N.W. Ayer conducted extensive surveys of consumer attitudes and found that most Americans thought diamonds were a luxury for the ultra-wealthy. Women wanted their men to spend money on “a washing machine, or a new car, anything but an engagement ring,” Ms. Gerety said in 1988. “It was considered just absolutely money down the drain.”

Still, the agency set an ambitious goal: “to create a situation where almost every person pledging marriage feels compelled to acquire a diamond engagement ring.”

“Sentiment is essential to your advertising, as it is to your product,” it counseled De Beers in a memo, “for the emotional connotation of the diamond is the one competitive advantage which no other product can claim or dispute.”

Meanwhile, Ms. Dignam was busy making sure average consumers saw diamonds everywhere. Her theory was that “the big ones sell the little ones.”

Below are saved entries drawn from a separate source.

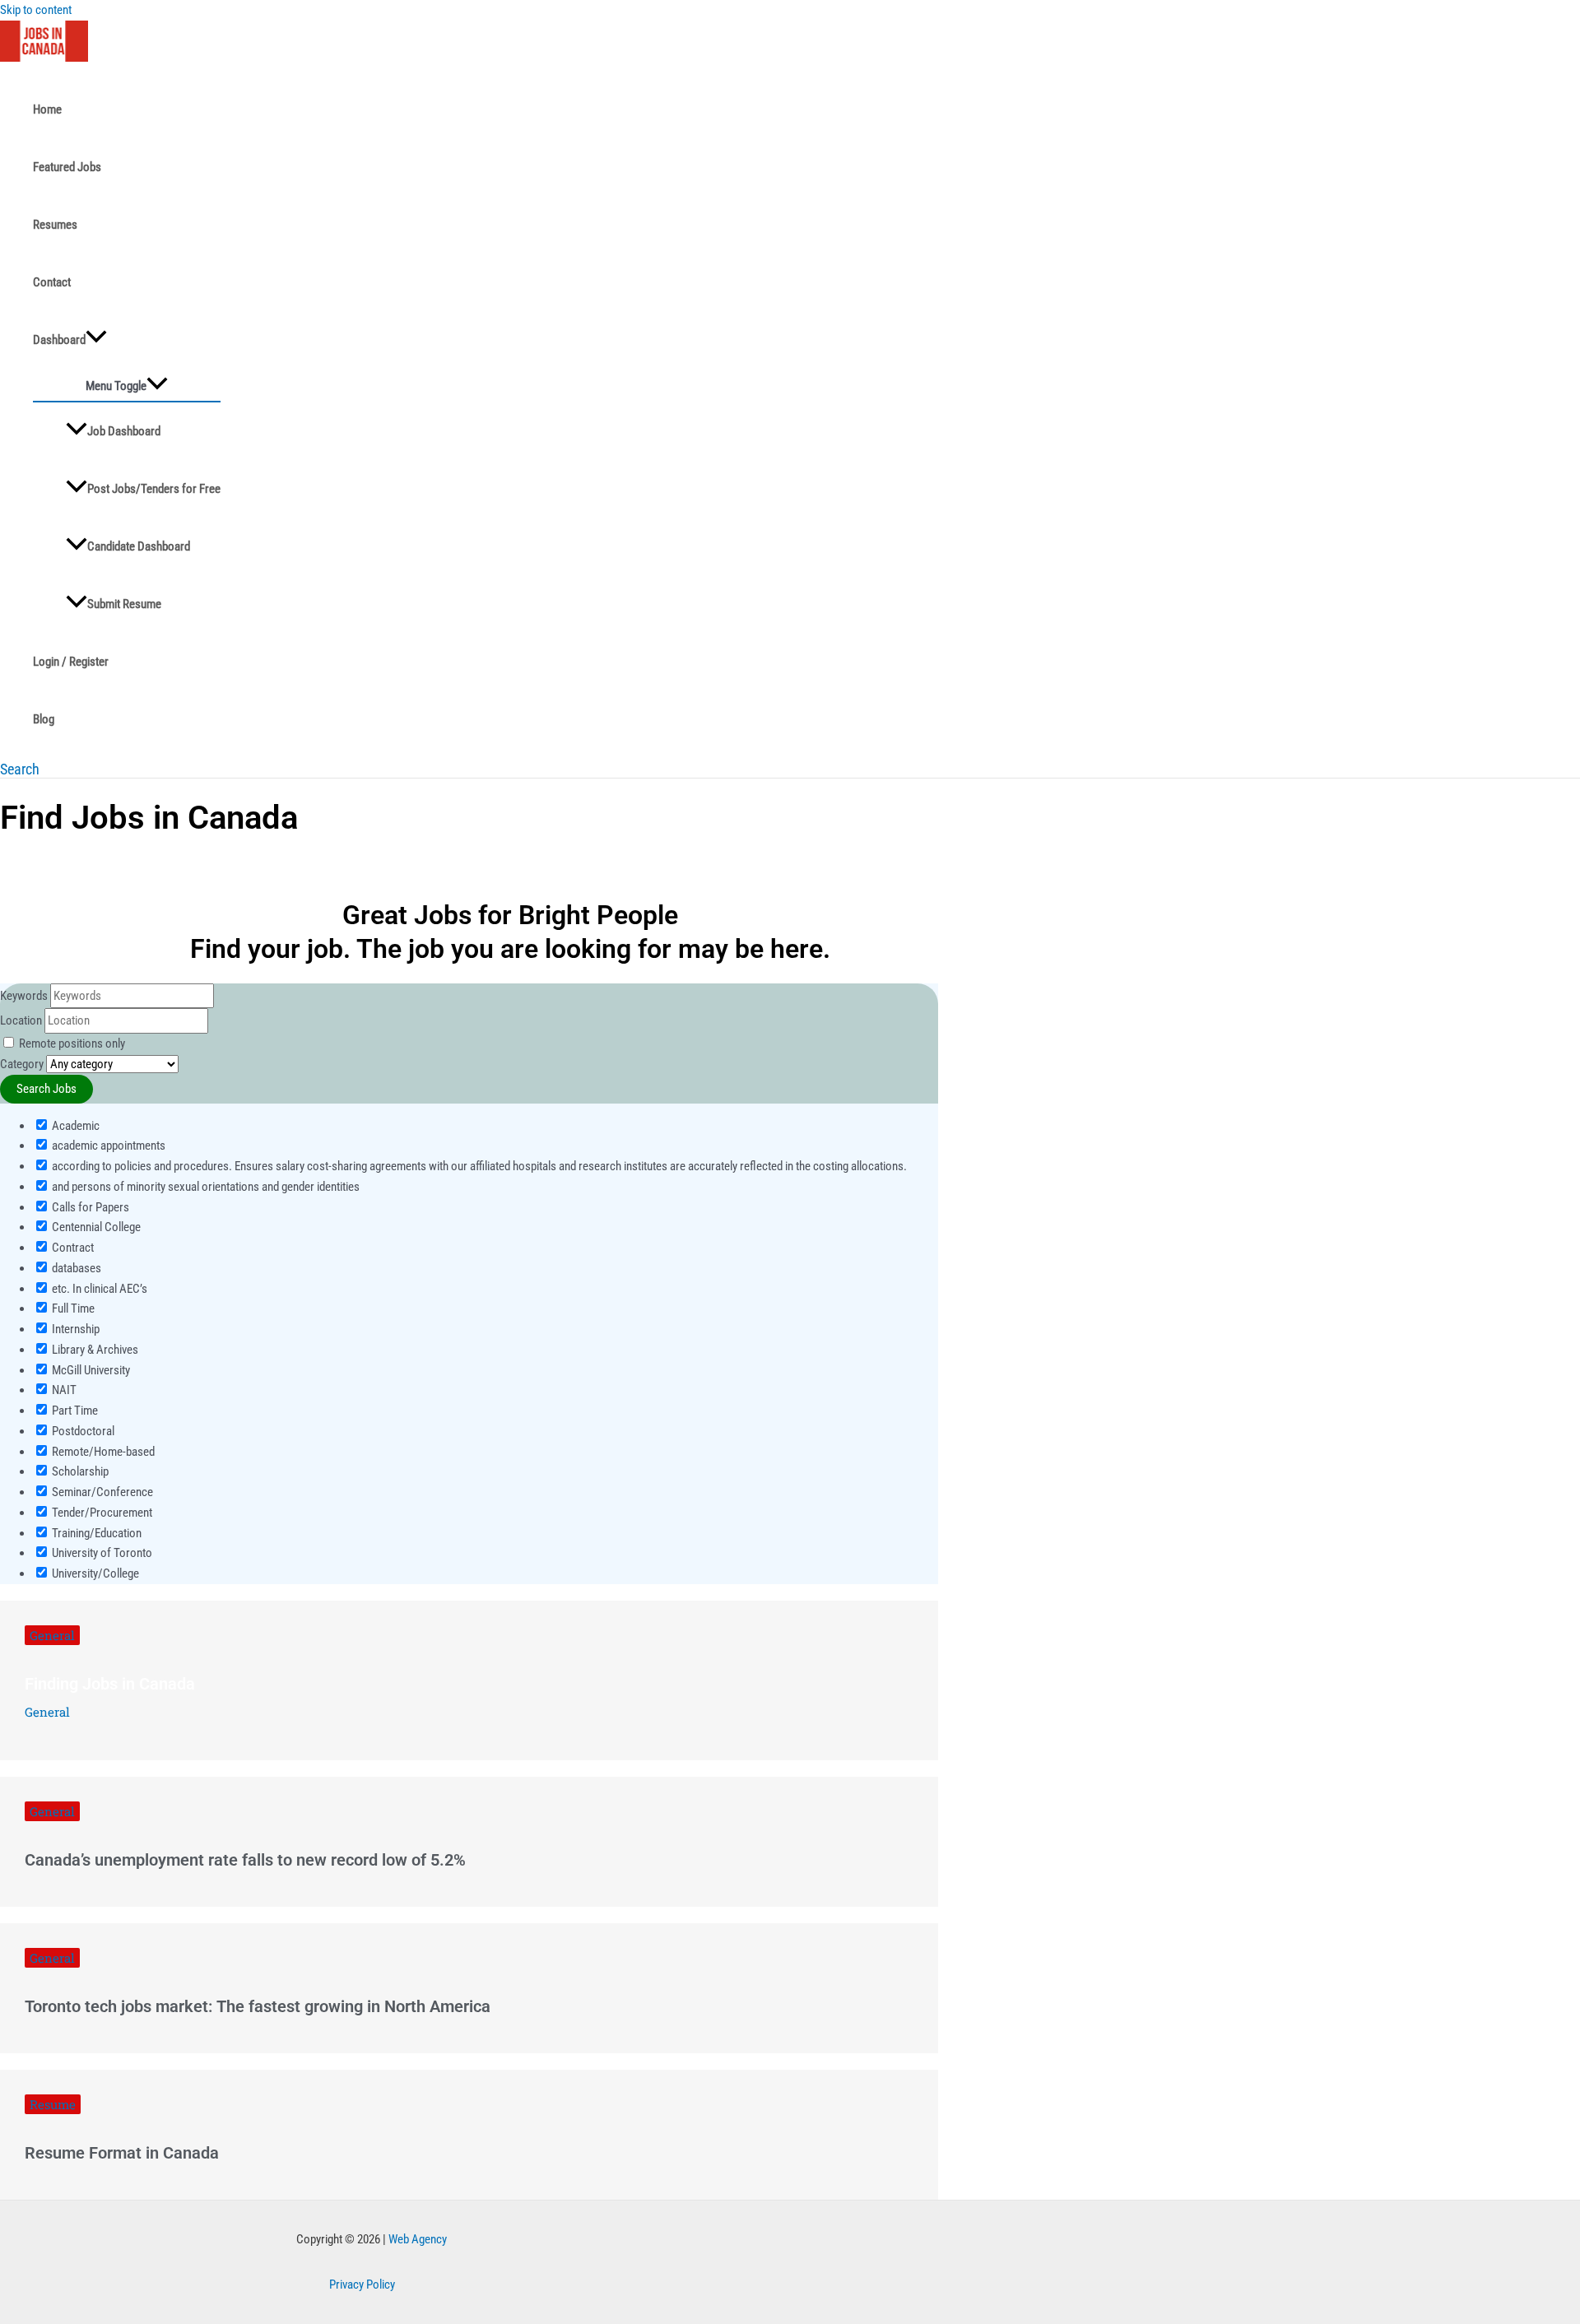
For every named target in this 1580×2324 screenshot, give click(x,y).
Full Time (72, 1308)
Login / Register (71, 661)
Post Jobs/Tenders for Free (154, 488)
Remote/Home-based (102, 1451)
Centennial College (95, 1227)
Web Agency (417, 2239)
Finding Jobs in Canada (110, 1684)
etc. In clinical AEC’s (98, 1288)
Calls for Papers (89, 1207)
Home (47, 109)
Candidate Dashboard (138, 546)
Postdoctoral (81, 1431)
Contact (52, 282)
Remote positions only (72, 1043)
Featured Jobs (67, 167)
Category (22, 1064)
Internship (74, 1329)
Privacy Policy (362, 2284)
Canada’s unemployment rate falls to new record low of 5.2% (245, 1860)
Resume (53, 2104)
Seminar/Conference (101, 1492)
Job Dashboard (123, 431)
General (52, 1635)
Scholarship (79, 1471)
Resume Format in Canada (122, 2153)
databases (75, 1268)
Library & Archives (93, 1349)
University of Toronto (100, 1552)
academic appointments (107, 1145)
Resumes (55, 224)
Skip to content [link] (36, 9)
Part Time (73, 1410)
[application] (96, 340)
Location (21, 1020)
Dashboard (59, 339)
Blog (43, 719)
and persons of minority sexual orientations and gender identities (204, 1186)
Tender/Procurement (100, 1512)
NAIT (63, 1390)
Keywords (24, 995)
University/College (94, 1573)
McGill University (89, 1370)
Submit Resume (124, 604)
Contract (71, 1247)
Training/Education (95, 1533)
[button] (20, 769)
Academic (74, 1125)
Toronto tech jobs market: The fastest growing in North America (257, 2006)
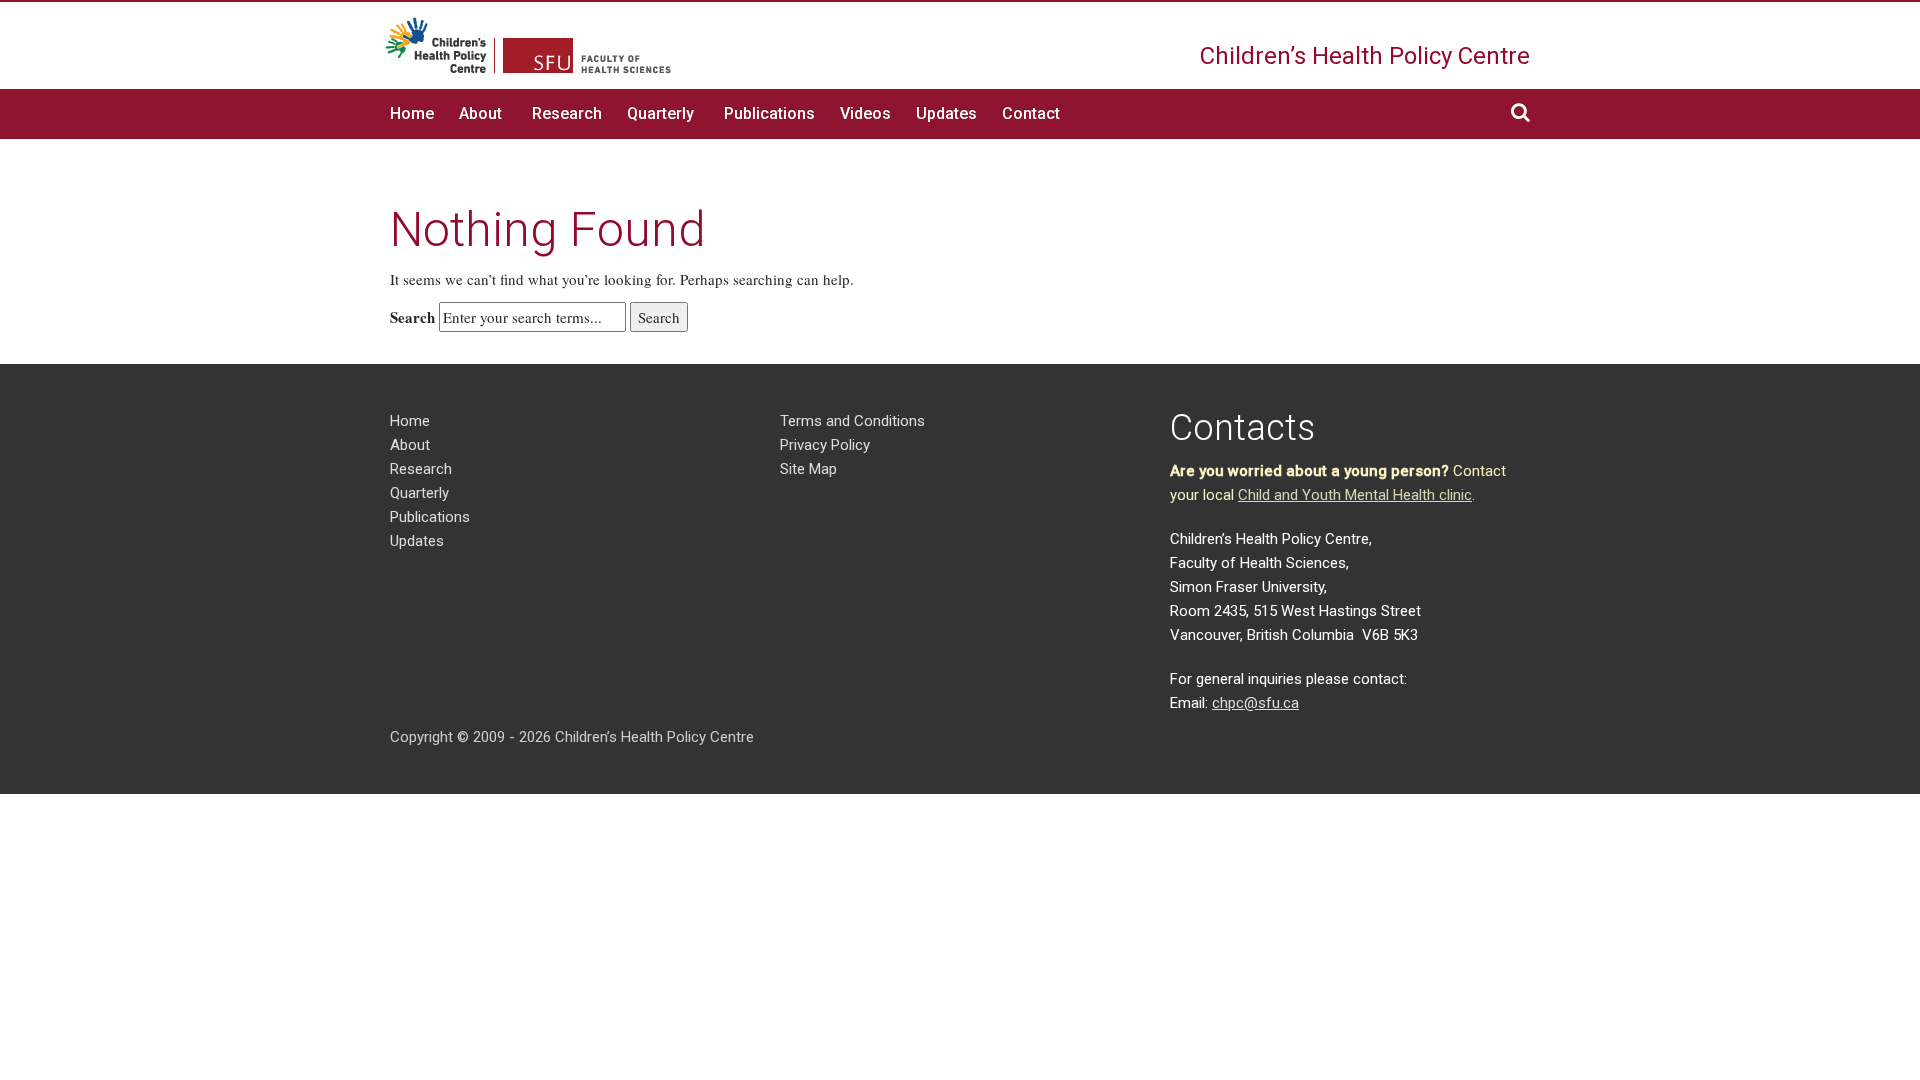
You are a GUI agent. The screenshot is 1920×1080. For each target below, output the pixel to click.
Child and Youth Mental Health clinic (1355, 495)
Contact (1031, 113)
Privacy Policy (825, 445)
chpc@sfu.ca (1255, 703)
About (480, 113)
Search (412, 317)
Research (567, 113)
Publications (769, 113)
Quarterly (660, 113)
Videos (865, 113)
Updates (946, 113)
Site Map (808, 469)
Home (412, 113)
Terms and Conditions (852, 421)
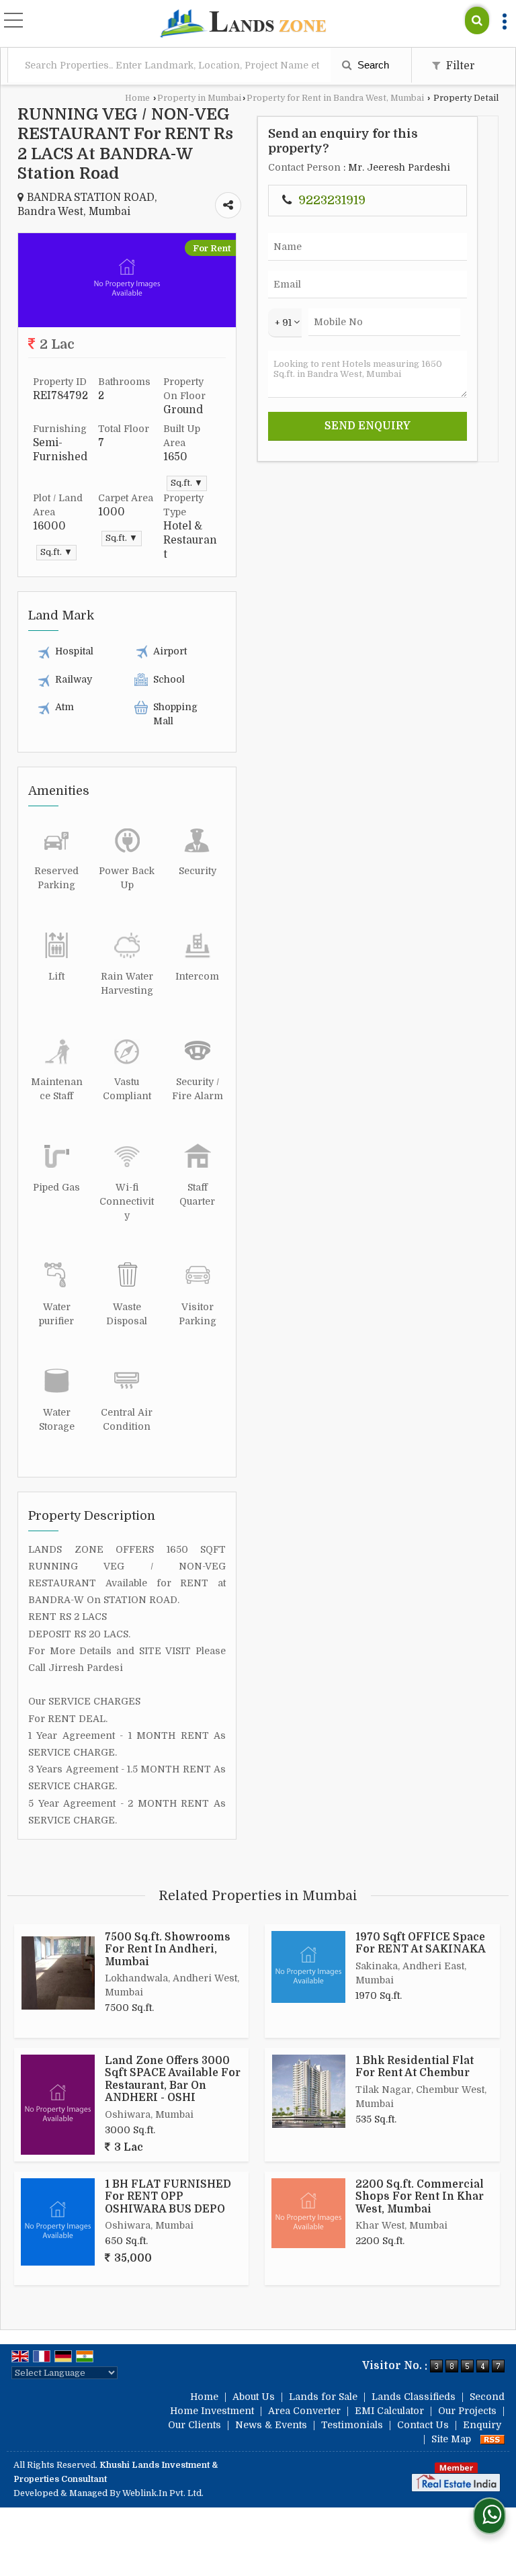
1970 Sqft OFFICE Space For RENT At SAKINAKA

In the 1950s, N. W. Ayer started lending jewels to socialites and starlets for the Academy Awards and the Kentucky Derby. The campaign was a success from the start. After just two years, the sale of diamonds in the United States increased by 55 percent. In its 1951 annual report, N. W. Ayer noted that, “for a number of years we have found evidence that the diamond engagement ring tradition is consistently growing stronger. Jewelers now tell us ‘a girl is not engaged unless she has a diamond engagement ring.’ ”

http://www.nytimes.com/2013/05/05/fashion/weddings/how-americans-learned-to-love-diamonds.html?pagewanted=all&_r=0

“A Diamond Is Forever,” has appeared in every De Beers engagement ad since 1948. In 1999, two weeks before the never married Ms. Gerety died at the age of 83, Advertising Age named it the slogan of the century.